Vaccine reaches descendants of runaway slaves in Brazil

A ray of hope reached a community descended from runaway slaves outside Rio de Janeiro this week as it received its first doses of COVID-19 vaccine.

It came after a long fight for recognition at a time when Brazil has become the epicenter of the coronavirus pandemic.

The community in Mage, 30 miles from Rio, is known as a “quilombo,” a settlement founded by people who escaped from slavery.

Nunes: “Today, after many deaths, we are vaccinating our community."

Ana Beatriz Bernardes Nunes, vice president of the Association of Quilombola Communities, said it was a battle to get the government to include the communities among priority groups for vaccination.

NUNES: ''It was not easy. It was a constant, daily fight, without sleep."

Across Brazil there are over 3,000 quilombos, according to the Palmares Cultural Foundation, with more than 1 million people, known as quilombolas, living in these communities.

Brazil was the last place in the Americas to abolish slavery, eradicating it in 1888. By then, at least 4 million people had been taken from Africa and forced to work on sugar plantations and throughout the economy.

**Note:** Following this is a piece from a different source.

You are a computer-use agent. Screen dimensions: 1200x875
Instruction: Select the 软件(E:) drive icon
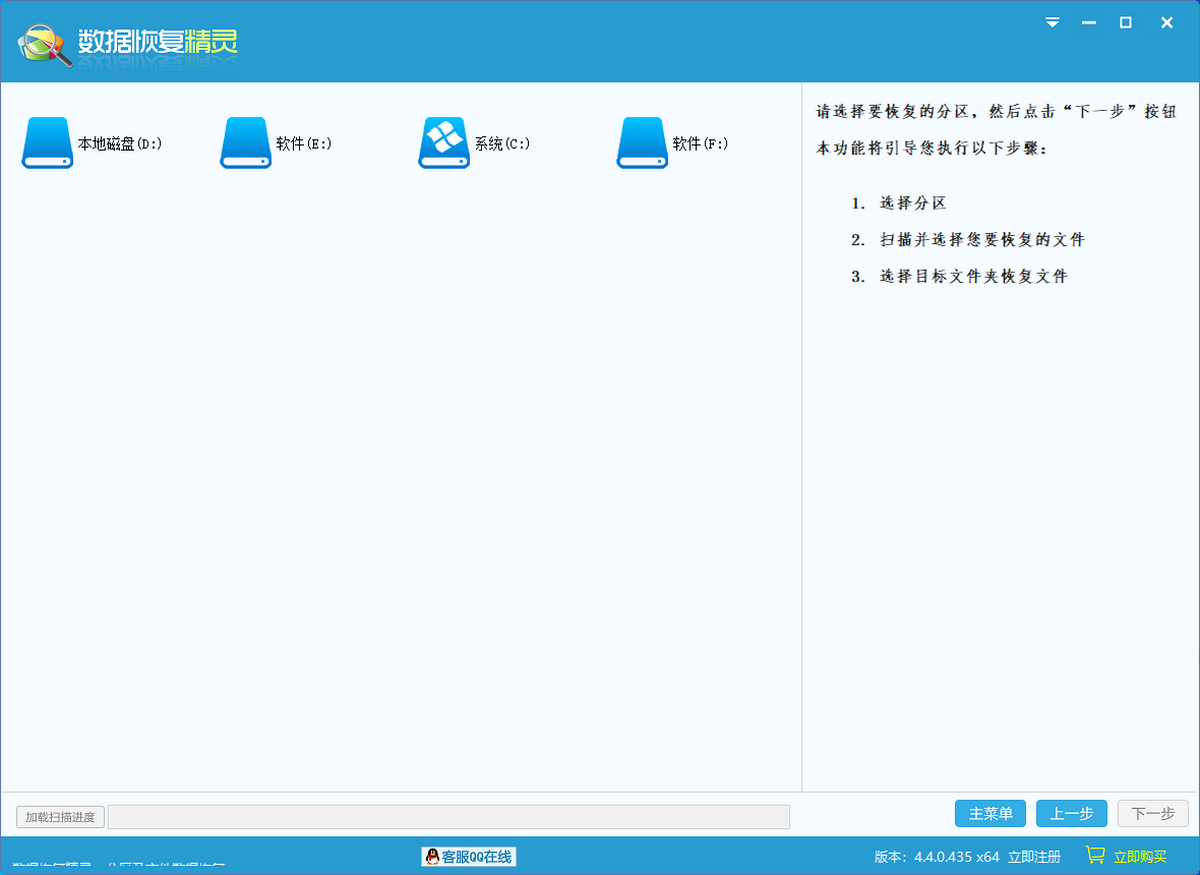tap(245, 143)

Most of their descendants in quilombos still live below the poverty line, with difficult access to healthcare, making them particularly vulnerable to COVID-19.

Their shots come at a critical time.

Another COVID-19 wave driven by more contagious coronavirus variants is ravaging Brazil, with daily deaths exceeding 4,000 for the first time this week.

The total death toll in Latin America’s largest country has risen above 340,000 and may eventually pass the United States to become the highest IN THE WORLD, according to some experts.

The country's vaccination program got off to a slow start after the country failed to move quickly to secure vaccine supplies.

But for those living in quilombos, the vaccinations mean the worst might be over.

For Paulo Jose dos Reis, leader of the quilombo in Mage, they give him hope that better days are ahead.